## Activity
Print, exactly as written, the line in the entries below that contains "Task: Click the Twitter bird icon" and every line after it up to and including the last. Omit pictures.

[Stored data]
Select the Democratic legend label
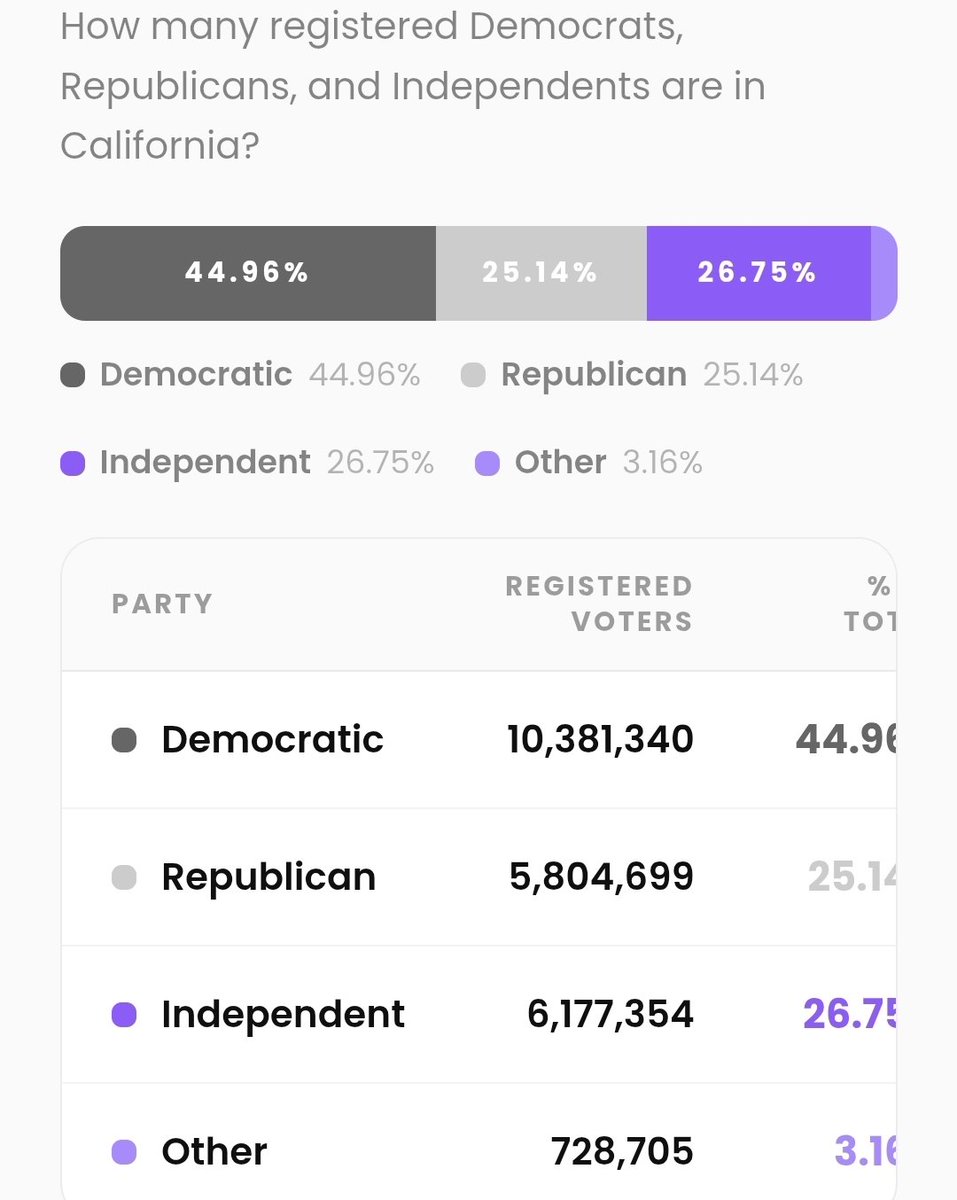 tap(196, 375)
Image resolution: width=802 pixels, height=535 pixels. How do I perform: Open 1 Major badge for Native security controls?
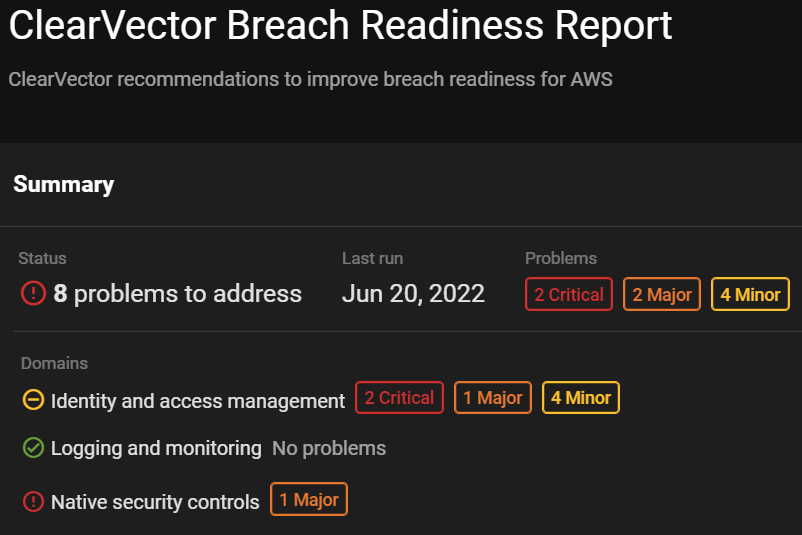coord(308,500)
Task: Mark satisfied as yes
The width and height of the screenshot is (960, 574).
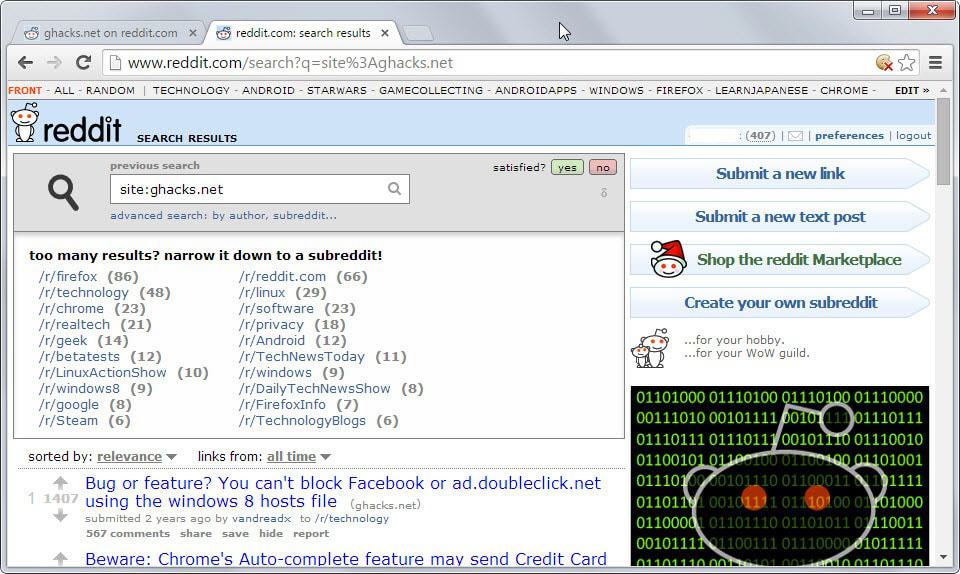Action: pos(567,168)
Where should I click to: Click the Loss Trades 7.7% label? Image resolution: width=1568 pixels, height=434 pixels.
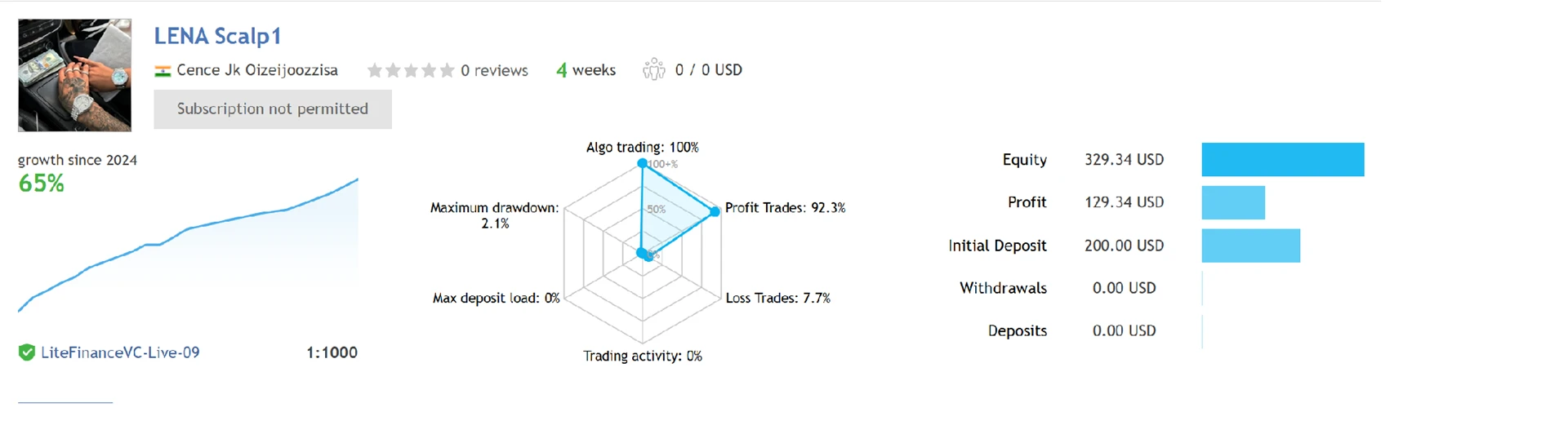777,299
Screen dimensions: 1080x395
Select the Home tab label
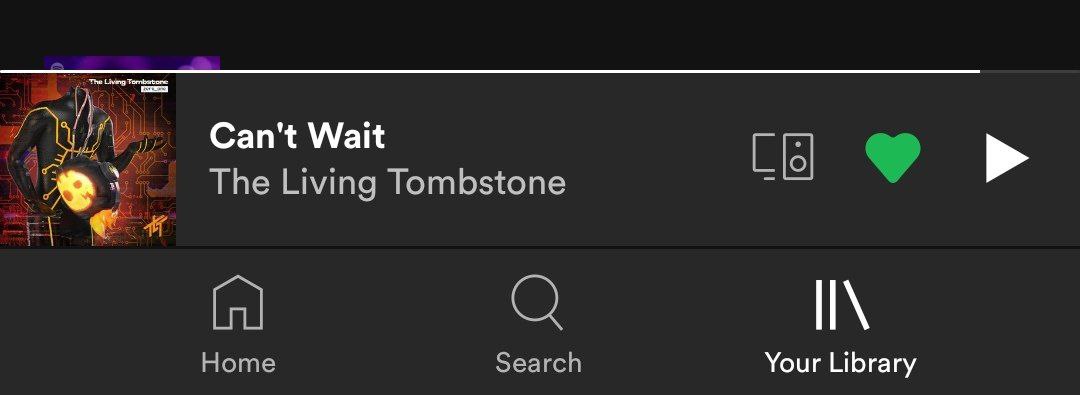238,363
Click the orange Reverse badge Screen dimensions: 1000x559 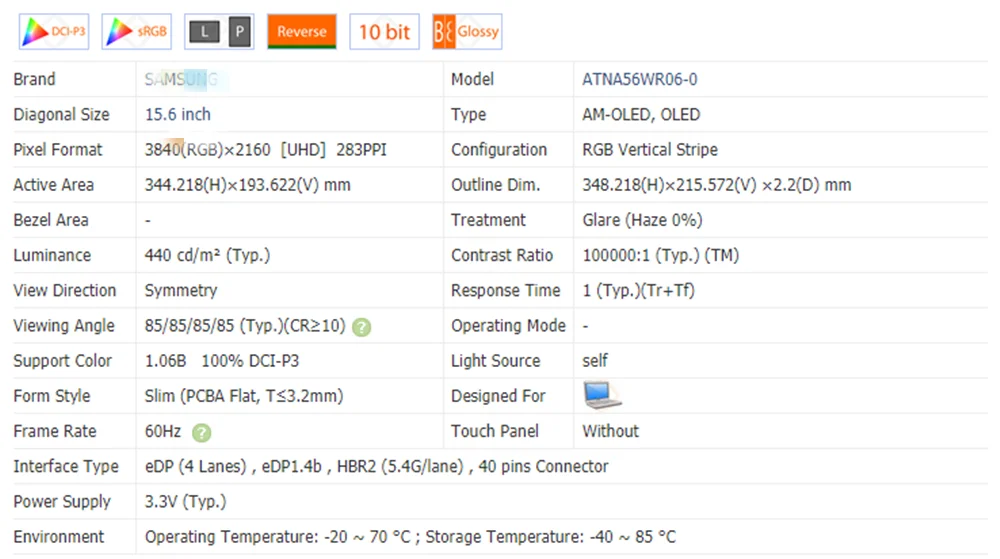pyautogui.click(x=302, y=32)
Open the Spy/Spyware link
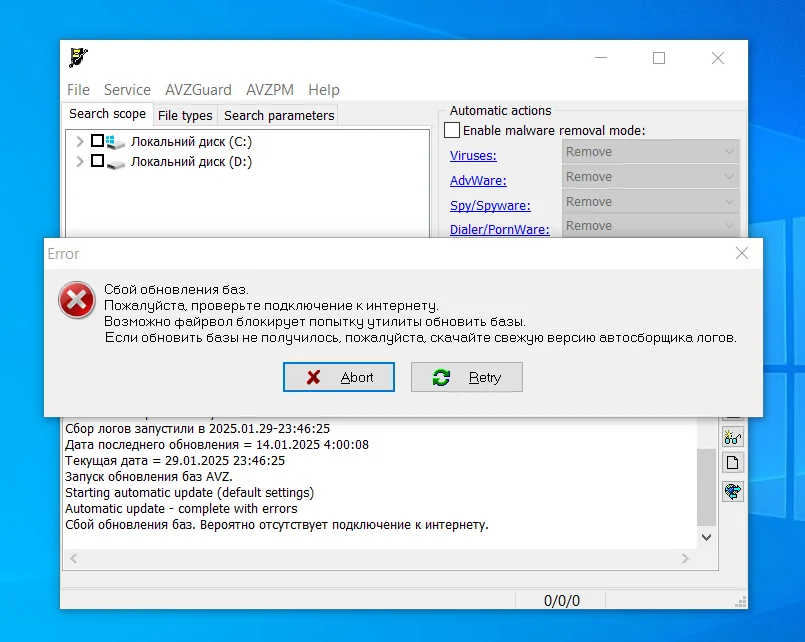The width and height of the screenshot is (805, 642). click(490, 205)
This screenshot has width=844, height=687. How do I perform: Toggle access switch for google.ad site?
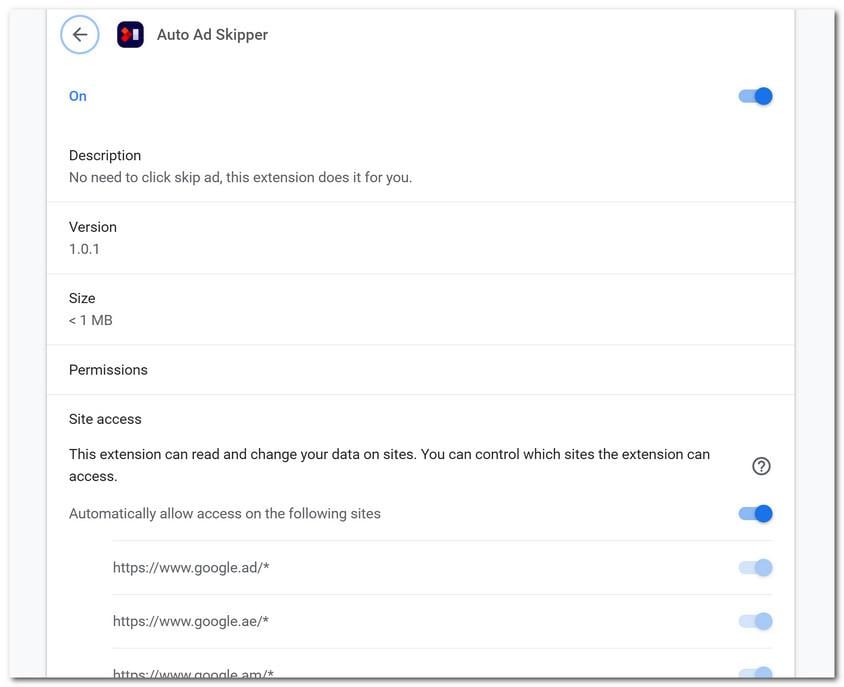tap(756, 568)
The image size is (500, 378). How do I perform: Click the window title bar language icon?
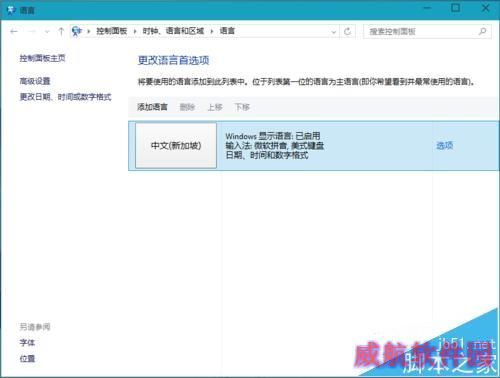[11, 10]
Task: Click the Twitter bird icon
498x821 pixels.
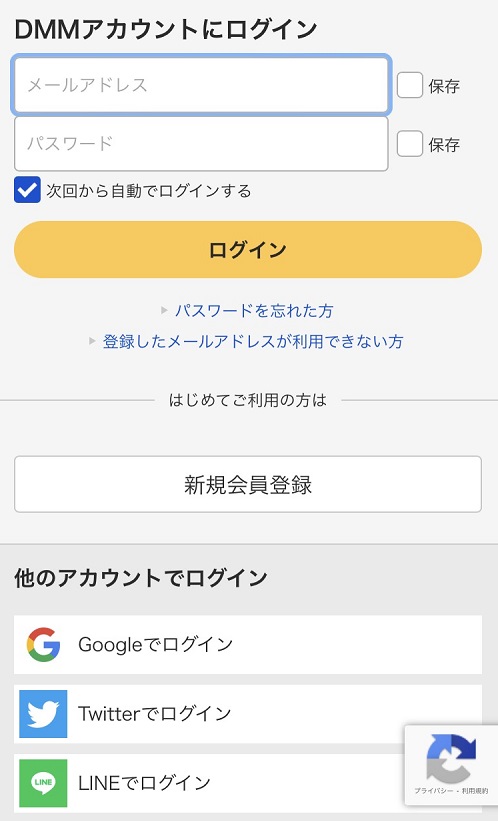Action: pos(43,714)
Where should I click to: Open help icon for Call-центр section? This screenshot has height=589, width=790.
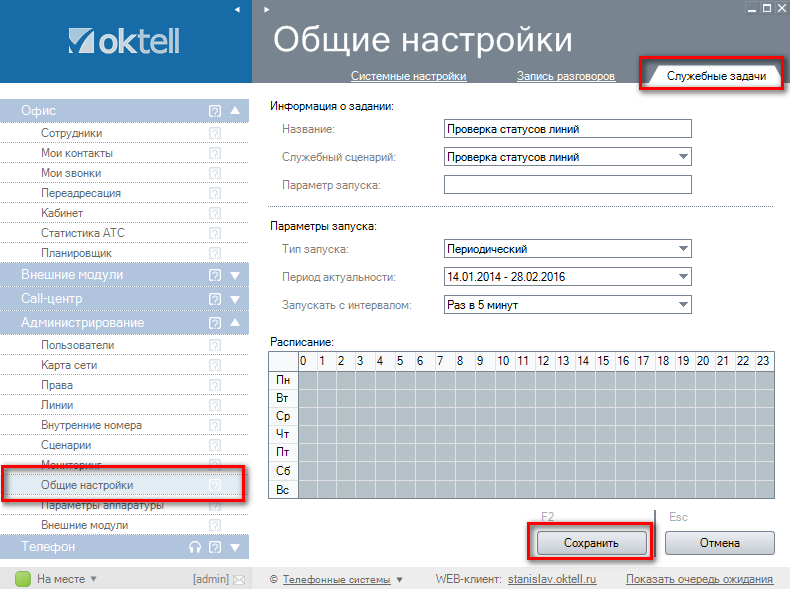click(x=214, y=299)
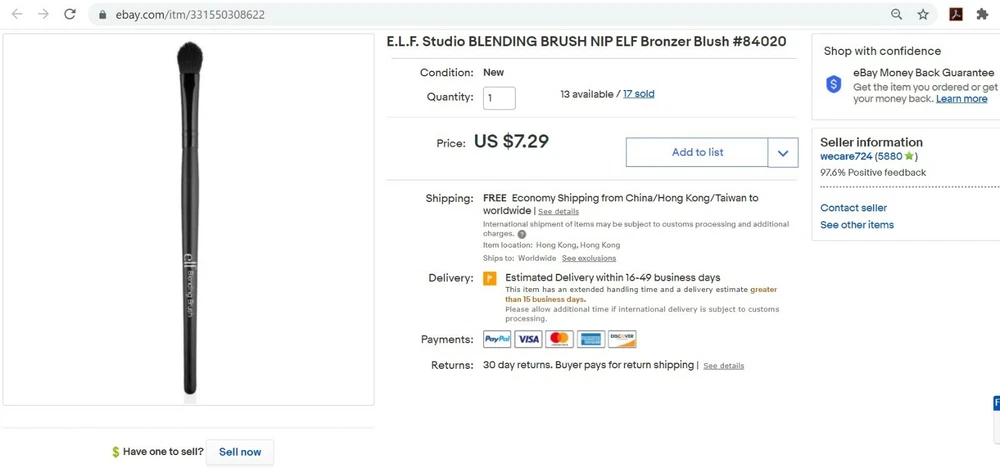Screen dimensions: 1000x472
Task: Click the browser forward arrow
Action: coord(43,15)
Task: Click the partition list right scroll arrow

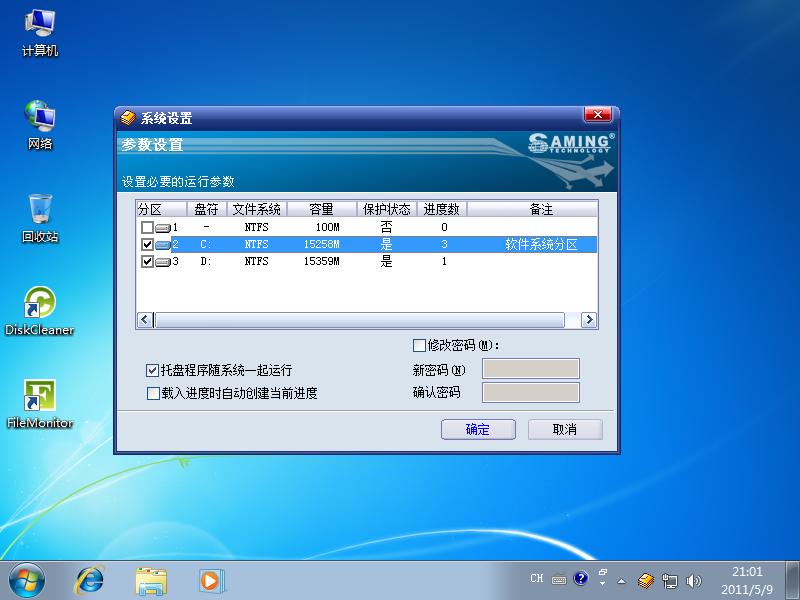Action: 588,320
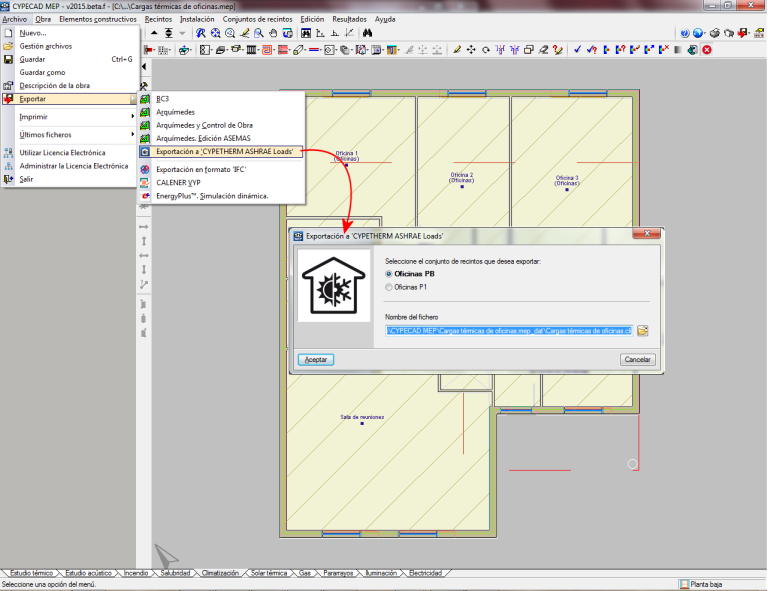This screenshot has height=591, width=768.
Task: Click the hand pan tool icon
Action: tap(273, 33)
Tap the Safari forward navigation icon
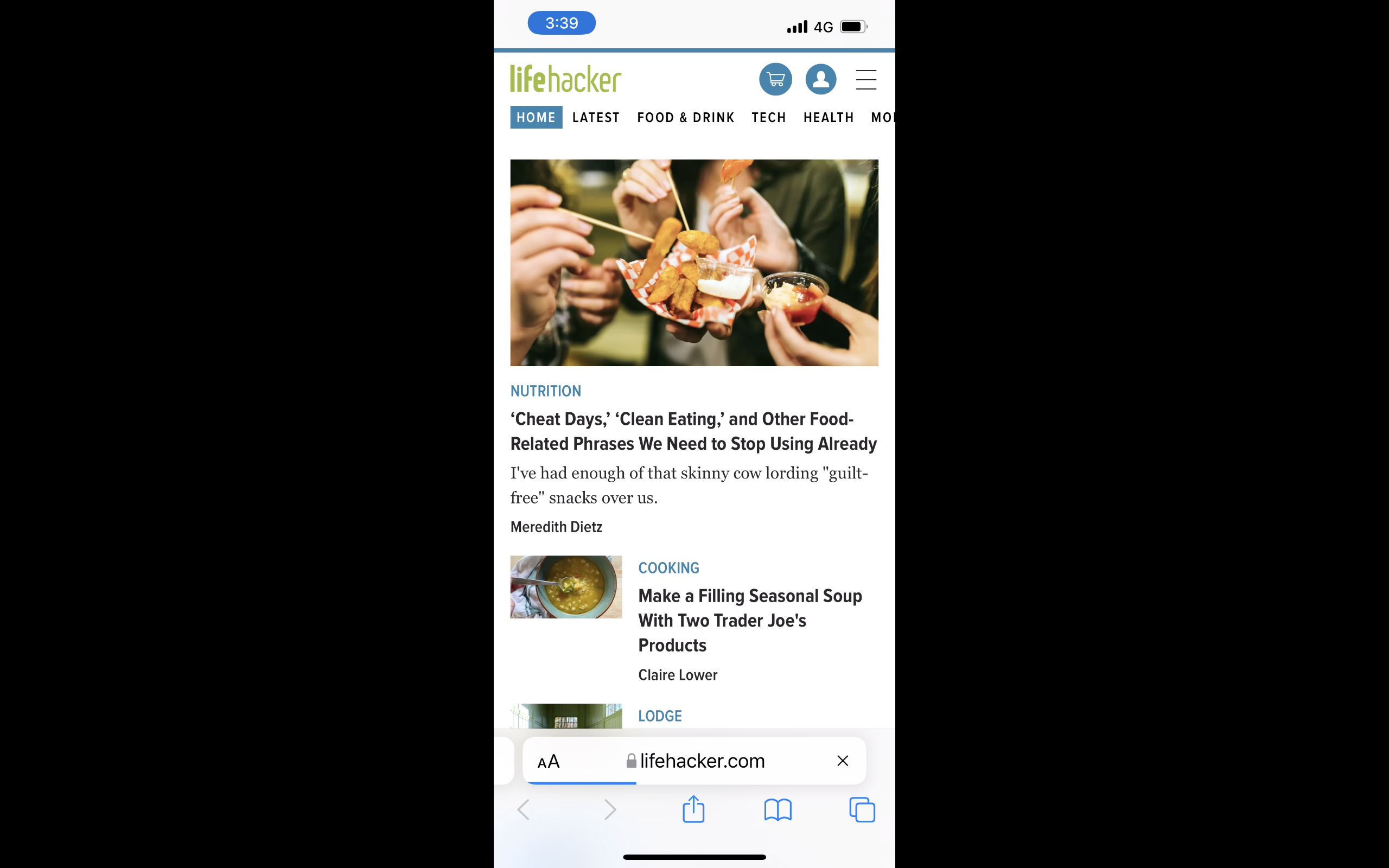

## Problem solution
Task: Click the Twitter bird icon
498x821 pixels.
Action: pos(43,714)
Where should I click to: Open help icon for Call-центр section? This screenshot has height=589, width=790.
click(x=214, y=299)
Screen dimensions: 1000x472
Task: Click the browser forward arrow
Action: coord(43,15)
Task: Click the partition list right scroll arrow

Action: 588,320
This screenshot has height=591, width=768.
Task: Click the hand pan tool icon
Action: tap(273, 33)
Tap the Safari forward navigation icon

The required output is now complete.